---- Excerpt

Friday, July 3, 2020

What shall I do when everything goes wrong in my life?

These are 6 tips I received from some people in my life and I thought it’s worth sharing.
  1. Fully accept the reality of what is.
    1. Life spins with unexpected changes every hour; so instead of avoiding it, take every change and experience as a challenge for growth.
    2. Either it will give you what you want or it will teach you what the next step is.
    3. Of course, this isn’t easy – it will be an ongoing struggle. But it’s infinitely easier than continuing to fight to conform your life to some antiquated delusion.
  2. Remind yourself that everything in life is temporary.
    1. Every time it rains, it stops raining. Every time you get hurt, you heal. After darkness, there is always light.
    2. You are reminded of this every morning, but still, we often forget, and instead choose to believe that the night will go on forever.
    3. It won’t. Nothing lasts.
  3. Push yourself to take another step, and another, no matter what.
    1. The most beautiful smiles are usually the ones that struggled through the tears.
    2. Because breakdowns often lead to breakthroughs in the end.
    3. Every mistake, heartbreak and loss contains its own solution, its own subtle lesson on how to improve your performance and outcome next time.
    4. Try to not let the few things that are out of your control interfere with the infinite assortment of things you can control.
    5. Sometimes, just trying is enough for the time being.
    6. The truth is we all lose sometimes. The greater truth is that no single loss ever defines us. Learn from your trials. Grow wiser. Press on.

--------

_Exercise instructions_
1. According to the post on what to do when everything goes wrong, what do breakdowns often lead to?
2. Repeat the passage of the post on what to do when everything goes wrong, starting with "3. Of course, this" and going on through "no matter what.".

---- Extracted records

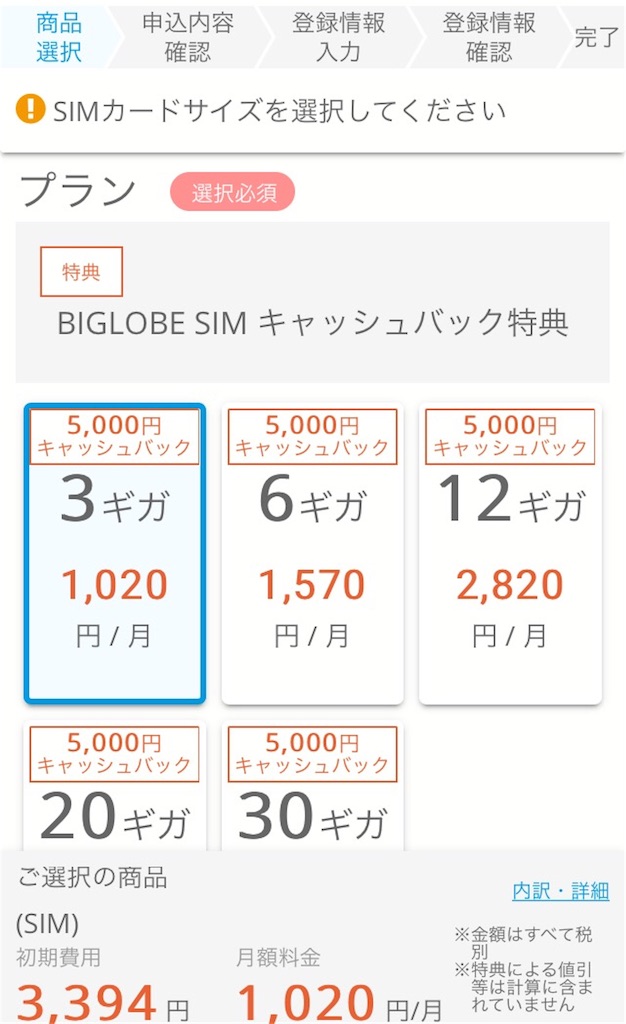Click the 特典 label box
This screenshot has height=1024, width=626.
[80, 271]
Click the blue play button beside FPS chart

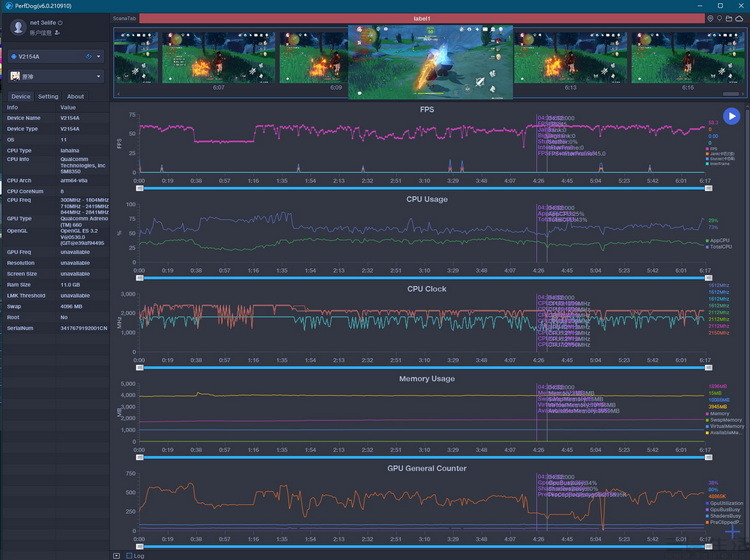[x=732, y=116]
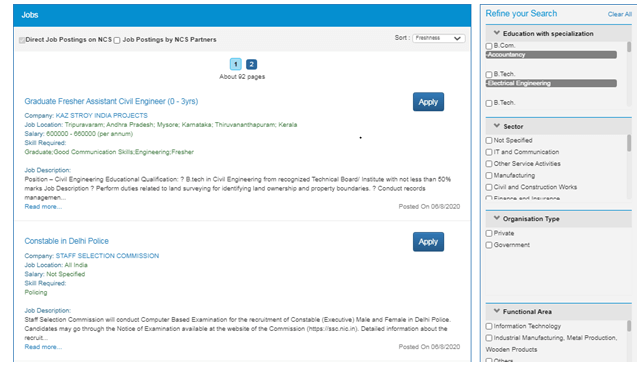Screen dimensions: 640x366
Task: Select the Private organisation type checkbox
Action: pos(489,233)
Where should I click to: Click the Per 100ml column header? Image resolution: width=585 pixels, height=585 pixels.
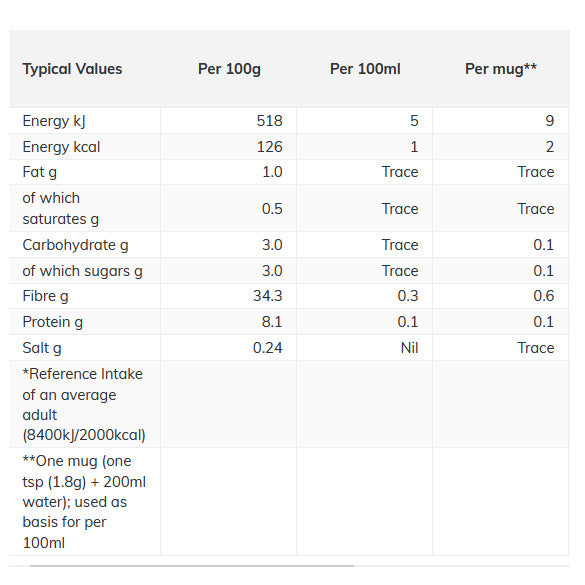[x=365, y=69]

--------

_Solutions below_
1. Breakthroughs in the end.

2.
3. Of course, this isn’t easy – it will be an ongoing struggle. But it’s infinitely easier than continuing to fight to conform your life to some antiquated delusion.
  2. Remind yourself that everything in life is temporary.
    1. Every time it rains, it stops raining. Every time you get hurt, you heal. After darkness, there is always light.
    2. You are reminded of this every morning, but still, we often forget, and instead choose to believe that the night will go on forever.
    3. It won’t. Nothing lasts.
  3. Push yourself to take another step, and another, no matter what.